W pomieszczeniu zapanowała cisza. Poza z lekka nabzdyczonym Rajampetem wszyscy zgadzali się z tym, co Kołokolcow powiedział.
Ciszę przerwał po kilkunastu sekundach Nathan MacArtney:
– Chwilowo jestem skłonny podpisać się pod Rajampetem, ale uważam za konieczne zapoznanie się z analizami przed podjęciem jakiejkolwiek decyzji. Poza tym nie musimy się spieszyć, bo w sektorze pozostało niewiele nowych okrętów, a jestem pewien, że Verrochio nie wyśle ani jednego z tych, które jeszcze ma. Nie sądzę też, by Królewska Marynarka szukała okazji do wywołania kolejnego incydentu.
– W to także wątpię – zgodził się Kołokolcow. – Ale odpowiedź na tę notę musimy napisać i wysłać szybko. Powinna się w niej znaleźć informacja, że nie jesteśmy zadowoleni z ich postępowania, ale będziemy kierować się rozsądkiem, nie emocjami, i odezwiemy się, gdy tylko przestudiujemy dostępne informacje. To ostatnie także powinniśmy zrobić szybciej niż poprzednim razem. Jeśli nikt nie ma nic przeciwko temu, powiem mojemu ministrowi, że rano dostanie stanowczą, ale spokojną w tonie notę.
– Rób, jak uważasz – burknął Rajampet z dziwnym błyskiem w oczach. – Uważam, że i tak skończy się na strzelaninie, ale nie mam nic przeciwko temu, by najpierw spróbować jej uniknąć.

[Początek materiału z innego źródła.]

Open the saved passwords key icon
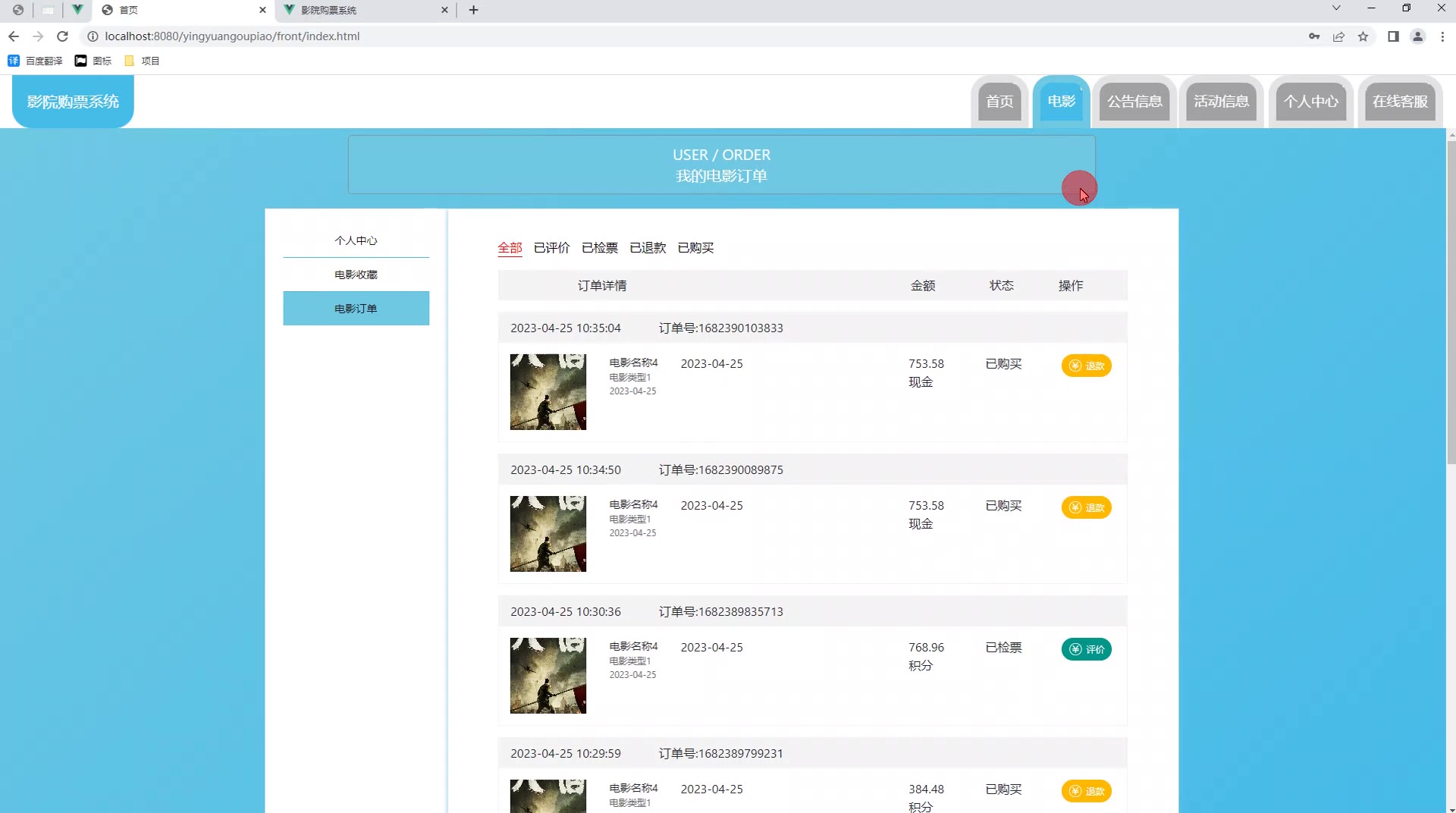The width and height of the screenshot is (1456, 813). point(1314,36)
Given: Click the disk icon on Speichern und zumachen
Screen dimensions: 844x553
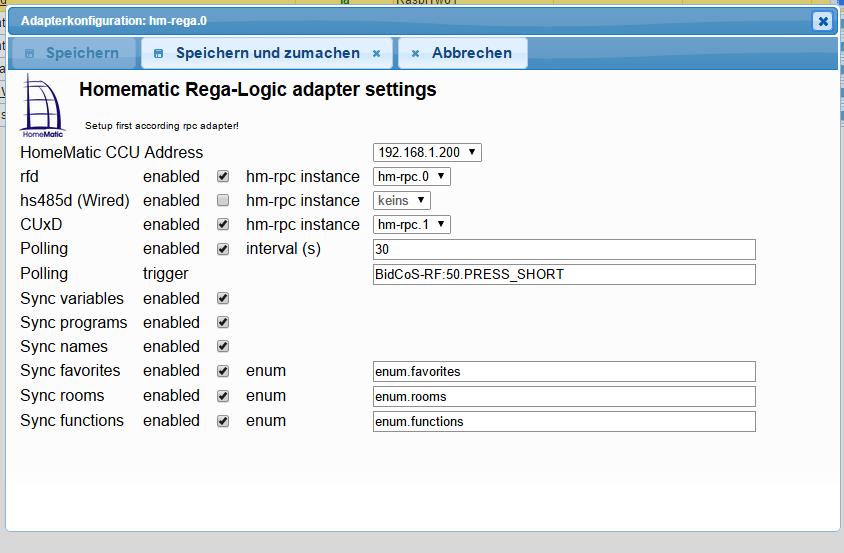Looking at the screenshot, I should click(x=158, y=54).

– I nie wyślesz bez uzgodnienia z nami żadnych nowych sił do sektora Madras? – Kołokolcow nawet nie próbował ukryć podejrzliwości.

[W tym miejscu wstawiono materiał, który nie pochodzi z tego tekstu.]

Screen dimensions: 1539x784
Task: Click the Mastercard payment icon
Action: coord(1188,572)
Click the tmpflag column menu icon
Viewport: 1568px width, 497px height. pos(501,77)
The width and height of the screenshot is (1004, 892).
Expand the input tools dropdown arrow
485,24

– Nie planuję wysłać tam żadnych posiłków, ale to nie znaczy, że będę tu siedział bezczynnie. Sprawdzę, co możemy szybko zebrać i rzucić do walki, jeśliby do niej doszło, i zacznę aktywować jednostki z rezerwy, ale dopóki nie uzgodnimy dalszych posunięć, zostawię układ sił w Gromadzie Talbott i okolicach taki, jaki jest. I tak zresztą niewiele mógłbym zrobić, biorąc pod uwagę, jak długo się tam leci.

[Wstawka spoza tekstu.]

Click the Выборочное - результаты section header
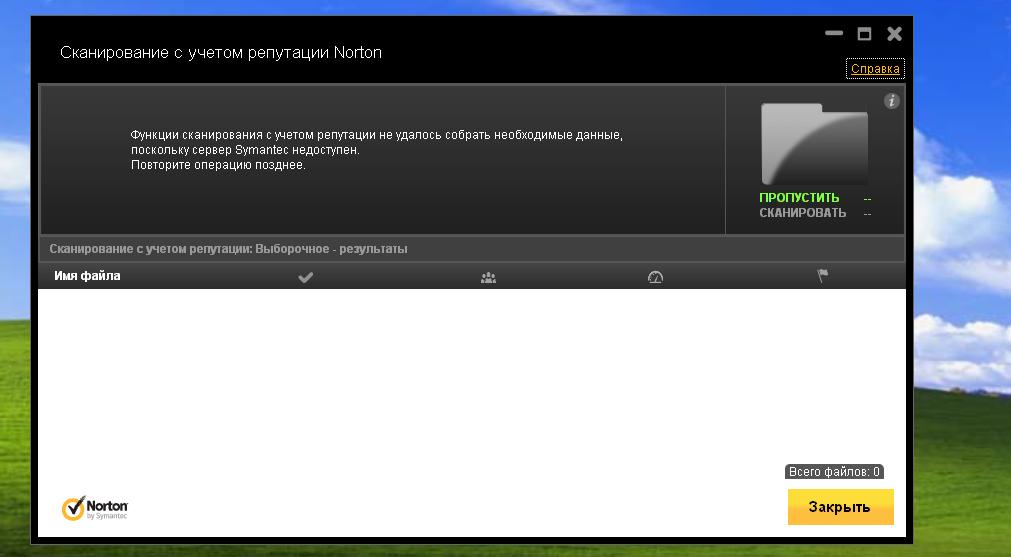The width and height of the screenshot is (1011, 557). tap(229, 249)
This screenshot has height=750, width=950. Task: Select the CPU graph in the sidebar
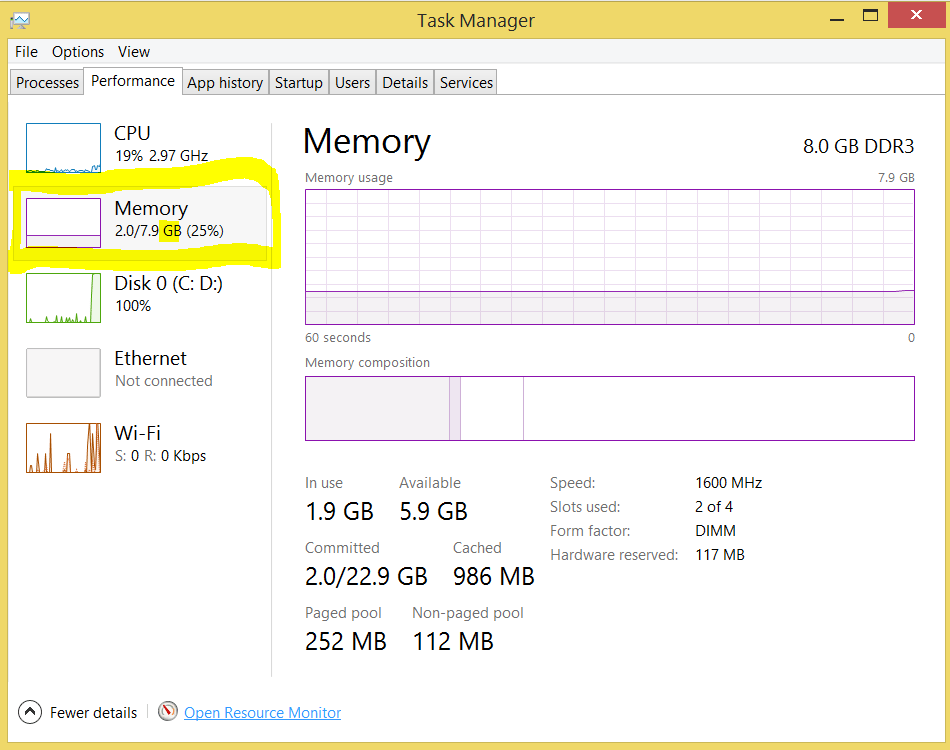pyautogui.click(x=63, y=146)
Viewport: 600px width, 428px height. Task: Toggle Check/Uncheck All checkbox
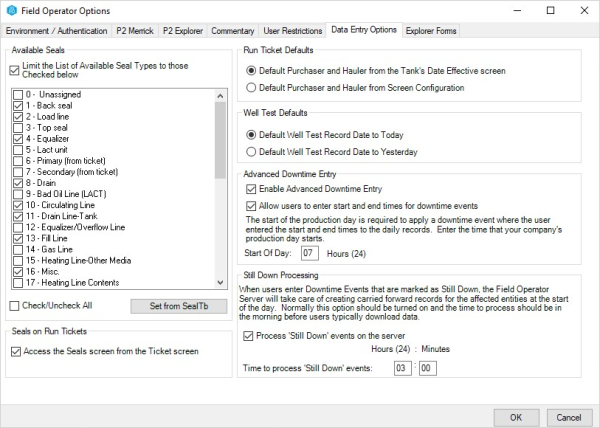pos(14,305)
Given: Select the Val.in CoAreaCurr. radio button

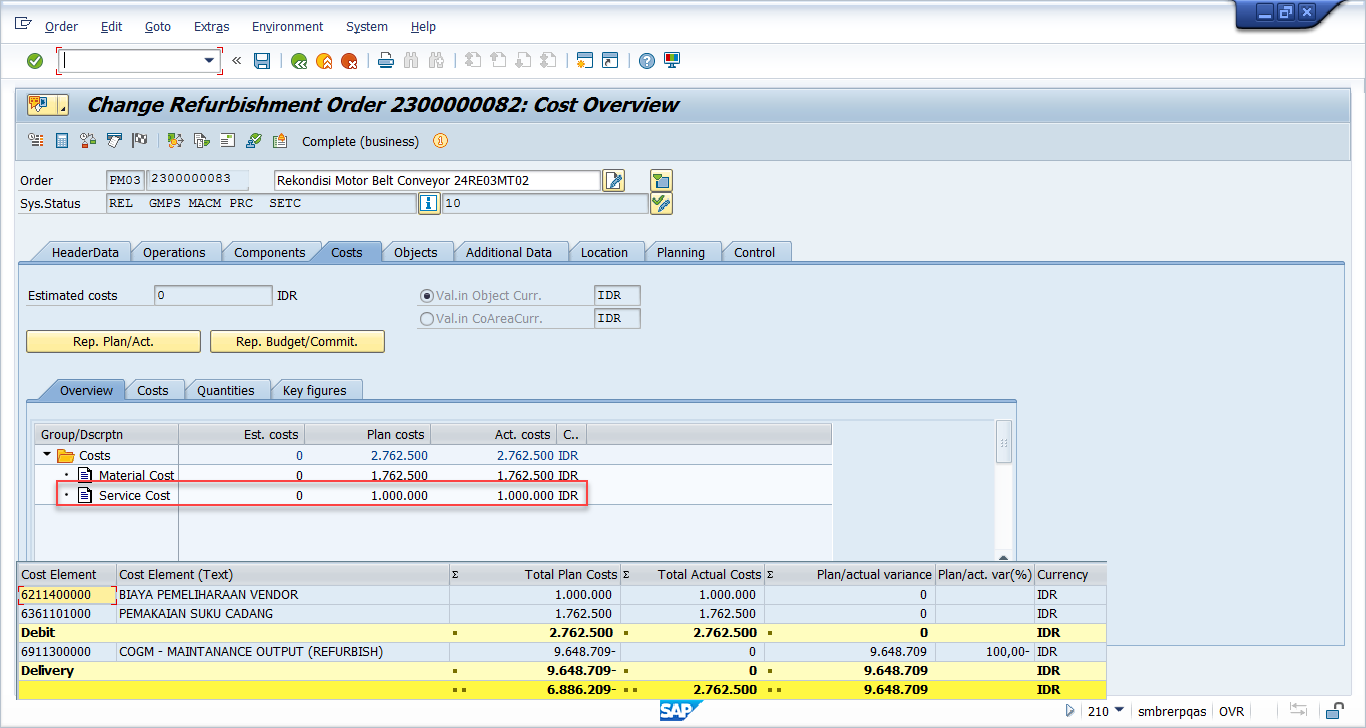Looking at the screenshot, I should (427, 319).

Kołokolcow miał dziwne wrażenie, iż nie usłyszał całej prawdy, ale ponieważ nie miał możliwości tego sprawdzić, kiwnął tylko głową i spojrzał na chronometr.
– Dobrze; każę wam wysłać kopie noty i raportu Sigbee plus wszystkie załączniki techniczne, tak byście dostali je nie później niż o drugiej.